• 2 cups whipping cream
  • ½ cup Sugar
  • 2 teaspoons lemon zest
  • ½ vanilla bean, split lengthwise, seeds scooped out or
  • 1 teaspoon vanilla extract
  • 1 envelope plain gelatin
  • ½ cup cold water
  • 4 tablespoons raspberry jam
  • In a medium saucepan, combine whipping cream, sugar, zest and vanilla bean seeds or extract. Cook on medium heat to just when it begins to boil. Watch carefully to make sure it doesn’t scorch. Meanwhile, sprinkle the gelatin into the water and let sit for 3-5 minutes.
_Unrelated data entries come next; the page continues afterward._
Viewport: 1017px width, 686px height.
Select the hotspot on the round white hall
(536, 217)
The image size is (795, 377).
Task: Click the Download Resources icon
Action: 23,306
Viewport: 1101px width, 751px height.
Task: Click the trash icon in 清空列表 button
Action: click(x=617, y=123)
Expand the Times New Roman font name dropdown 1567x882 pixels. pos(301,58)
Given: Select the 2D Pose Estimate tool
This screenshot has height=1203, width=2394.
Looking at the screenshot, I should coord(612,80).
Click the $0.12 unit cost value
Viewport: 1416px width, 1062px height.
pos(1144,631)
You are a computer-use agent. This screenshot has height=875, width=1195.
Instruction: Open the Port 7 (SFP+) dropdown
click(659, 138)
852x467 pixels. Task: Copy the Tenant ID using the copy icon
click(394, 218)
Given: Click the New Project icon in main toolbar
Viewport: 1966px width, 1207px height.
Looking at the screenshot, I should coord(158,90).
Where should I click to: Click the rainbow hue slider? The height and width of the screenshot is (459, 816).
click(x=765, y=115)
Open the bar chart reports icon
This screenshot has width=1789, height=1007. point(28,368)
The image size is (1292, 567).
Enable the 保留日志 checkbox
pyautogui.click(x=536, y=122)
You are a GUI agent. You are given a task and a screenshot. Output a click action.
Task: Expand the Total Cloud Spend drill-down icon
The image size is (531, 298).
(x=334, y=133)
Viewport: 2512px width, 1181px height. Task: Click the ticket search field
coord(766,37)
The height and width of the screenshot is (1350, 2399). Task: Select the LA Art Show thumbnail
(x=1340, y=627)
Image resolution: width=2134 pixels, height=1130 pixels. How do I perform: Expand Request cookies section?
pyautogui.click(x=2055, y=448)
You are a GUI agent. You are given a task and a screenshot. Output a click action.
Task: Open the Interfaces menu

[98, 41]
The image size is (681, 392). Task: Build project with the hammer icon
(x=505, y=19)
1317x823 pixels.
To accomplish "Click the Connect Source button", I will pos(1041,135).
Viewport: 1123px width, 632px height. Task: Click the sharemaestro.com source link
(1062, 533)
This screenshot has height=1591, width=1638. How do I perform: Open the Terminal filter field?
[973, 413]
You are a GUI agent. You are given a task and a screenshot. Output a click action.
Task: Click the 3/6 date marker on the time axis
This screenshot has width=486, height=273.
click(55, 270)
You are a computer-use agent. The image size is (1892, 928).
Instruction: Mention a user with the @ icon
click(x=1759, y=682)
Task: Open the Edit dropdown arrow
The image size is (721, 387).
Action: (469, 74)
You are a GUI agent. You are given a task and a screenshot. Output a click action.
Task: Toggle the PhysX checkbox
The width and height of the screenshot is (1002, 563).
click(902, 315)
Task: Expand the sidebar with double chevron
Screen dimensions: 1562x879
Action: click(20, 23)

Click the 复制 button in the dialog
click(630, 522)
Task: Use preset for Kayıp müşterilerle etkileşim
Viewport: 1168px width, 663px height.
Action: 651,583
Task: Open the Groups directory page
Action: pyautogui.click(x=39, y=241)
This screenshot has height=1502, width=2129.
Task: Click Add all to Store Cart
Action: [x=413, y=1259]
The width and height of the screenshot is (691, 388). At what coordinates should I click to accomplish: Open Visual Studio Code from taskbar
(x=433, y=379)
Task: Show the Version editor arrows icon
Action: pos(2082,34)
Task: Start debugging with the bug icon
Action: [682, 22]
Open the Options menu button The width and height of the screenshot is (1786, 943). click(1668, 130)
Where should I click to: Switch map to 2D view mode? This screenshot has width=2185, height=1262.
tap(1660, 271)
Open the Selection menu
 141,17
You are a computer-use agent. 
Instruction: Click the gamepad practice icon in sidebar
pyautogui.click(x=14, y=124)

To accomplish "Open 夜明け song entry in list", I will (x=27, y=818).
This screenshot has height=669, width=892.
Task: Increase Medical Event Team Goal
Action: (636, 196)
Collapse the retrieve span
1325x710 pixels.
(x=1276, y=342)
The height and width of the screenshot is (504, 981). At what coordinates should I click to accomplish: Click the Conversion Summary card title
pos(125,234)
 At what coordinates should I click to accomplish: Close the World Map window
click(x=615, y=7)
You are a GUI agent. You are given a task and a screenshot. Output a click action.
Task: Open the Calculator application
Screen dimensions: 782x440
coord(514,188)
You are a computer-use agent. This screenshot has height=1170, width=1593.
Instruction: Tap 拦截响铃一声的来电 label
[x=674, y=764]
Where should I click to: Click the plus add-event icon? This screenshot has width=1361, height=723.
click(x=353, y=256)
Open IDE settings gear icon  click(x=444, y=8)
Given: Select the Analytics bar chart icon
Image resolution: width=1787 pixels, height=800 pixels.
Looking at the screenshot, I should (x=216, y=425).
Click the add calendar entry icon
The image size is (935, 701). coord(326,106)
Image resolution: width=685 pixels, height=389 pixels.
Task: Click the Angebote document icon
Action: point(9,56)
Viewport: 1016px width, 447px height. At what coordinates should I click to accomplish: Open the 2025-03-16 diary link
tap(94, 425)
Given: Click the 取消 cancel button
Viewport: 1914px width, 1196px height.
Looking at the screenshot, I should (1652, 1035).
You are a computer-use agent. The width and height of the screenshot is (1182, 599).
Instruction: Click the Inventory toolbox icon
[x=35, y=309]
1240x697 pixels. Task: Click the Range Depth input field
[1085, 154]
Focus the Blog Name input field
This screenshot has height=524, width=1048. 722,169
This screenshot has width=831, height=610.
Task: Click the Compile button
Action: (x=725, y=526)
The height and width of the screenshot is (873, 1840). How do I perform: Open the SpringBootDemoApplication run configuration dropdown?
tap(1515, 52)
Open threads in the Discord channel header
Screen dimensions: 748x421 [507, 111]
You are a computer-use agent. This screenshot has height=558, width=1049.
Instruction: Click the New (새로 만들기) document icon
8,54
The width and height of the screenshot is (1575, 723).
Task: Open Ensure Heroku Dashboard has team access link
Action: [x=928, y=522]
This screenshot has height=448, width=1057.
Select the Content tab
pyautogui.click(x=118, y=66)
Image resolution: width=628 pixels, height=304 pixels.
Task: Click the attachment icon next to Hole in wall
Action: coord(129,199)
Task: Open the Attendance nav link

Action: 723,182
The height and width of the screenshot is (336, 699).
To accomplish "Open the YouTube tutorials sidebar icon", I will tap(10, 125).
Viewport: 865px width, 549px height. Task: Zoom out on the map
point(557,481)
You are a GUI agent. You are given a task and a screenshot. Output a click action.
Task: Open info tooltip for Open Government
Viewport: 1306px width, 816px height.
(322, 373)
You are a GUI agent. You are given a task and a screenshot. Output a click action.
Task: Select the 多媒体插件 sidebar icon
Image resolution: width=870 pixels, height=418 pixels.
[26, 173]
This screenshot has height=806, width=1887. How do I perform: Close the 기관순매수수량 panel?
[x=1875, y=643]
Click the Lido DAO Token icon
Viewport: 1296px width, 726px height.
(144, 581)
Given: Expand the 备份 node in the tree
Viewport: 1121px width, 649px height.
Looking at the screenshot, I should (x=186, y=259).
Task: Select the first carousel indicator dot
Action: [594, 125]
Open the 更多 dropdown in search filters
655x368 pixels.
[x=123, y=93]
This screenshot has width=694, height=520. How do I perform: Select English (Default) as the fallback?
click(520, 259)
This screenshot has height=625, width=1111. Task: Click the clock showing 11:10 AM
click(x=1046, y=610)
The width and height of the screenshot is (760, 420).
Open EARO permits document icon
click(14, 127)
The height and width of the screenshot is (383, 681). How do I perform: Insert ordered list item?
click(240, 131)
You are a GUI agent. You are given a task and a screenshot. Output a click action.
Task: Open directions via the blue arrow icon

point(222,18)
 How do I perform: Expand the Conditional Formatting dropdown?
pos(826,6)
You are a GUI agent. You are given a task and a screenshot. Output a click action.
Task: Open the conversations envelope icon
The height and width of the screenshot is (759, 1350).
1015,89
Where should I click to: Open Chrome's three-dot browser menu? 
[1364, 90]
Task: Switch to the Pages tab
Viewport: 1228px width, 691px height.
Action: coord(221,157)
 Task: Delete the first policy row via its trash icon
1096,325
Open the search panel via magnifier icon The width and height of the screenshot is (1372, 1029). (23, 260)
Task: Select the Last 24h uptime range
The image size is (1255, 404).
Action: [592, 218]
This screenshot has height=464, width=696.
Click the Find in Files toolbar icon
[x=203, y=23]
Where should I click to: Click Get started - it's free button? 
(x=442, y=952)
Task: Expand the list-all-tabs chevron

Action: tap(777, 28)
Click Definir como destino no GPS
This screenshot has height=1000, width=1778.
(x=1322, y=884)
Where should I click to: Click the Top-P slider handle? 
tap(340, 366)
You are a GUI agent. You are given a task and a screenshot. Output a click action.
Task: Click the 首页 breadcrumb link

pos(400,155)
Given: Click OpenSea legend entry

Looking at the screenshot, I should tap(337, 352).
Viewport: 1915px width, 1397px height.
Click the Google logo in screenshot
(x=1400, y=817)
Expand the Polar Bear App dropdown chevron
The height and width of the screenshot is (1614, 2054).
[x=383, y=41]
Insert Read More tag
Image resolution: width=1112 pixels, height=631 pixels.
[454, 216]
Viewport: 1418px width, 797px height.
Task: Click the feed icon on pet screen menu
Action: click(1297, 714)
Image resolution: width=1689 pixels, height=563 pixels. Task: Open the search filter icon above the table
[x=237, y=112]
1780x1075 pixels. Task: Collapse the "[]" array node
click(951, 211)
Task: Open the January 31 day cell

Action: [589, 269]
Strain the cream mixture through a fine meshed sieve and then pour into a bowl. Stir in the gelatin mixture. Pour into four ramekins or small custard cups and refrigerate for 4 or 5 hours.

    To serve, fill a small bowl with boiling water. Using a knife, loosen the sides of the ramekins and set in the boiling water for a few seconds. Then invert on a dish to unmold. Heat the jam in the microwave for a few seconds until it looks pourable and drizzle some over each panna cotta. Be sure to serve it to mom first, with a kiss!

    Optionally you can also top with fresh raspberries and additional whipped cream.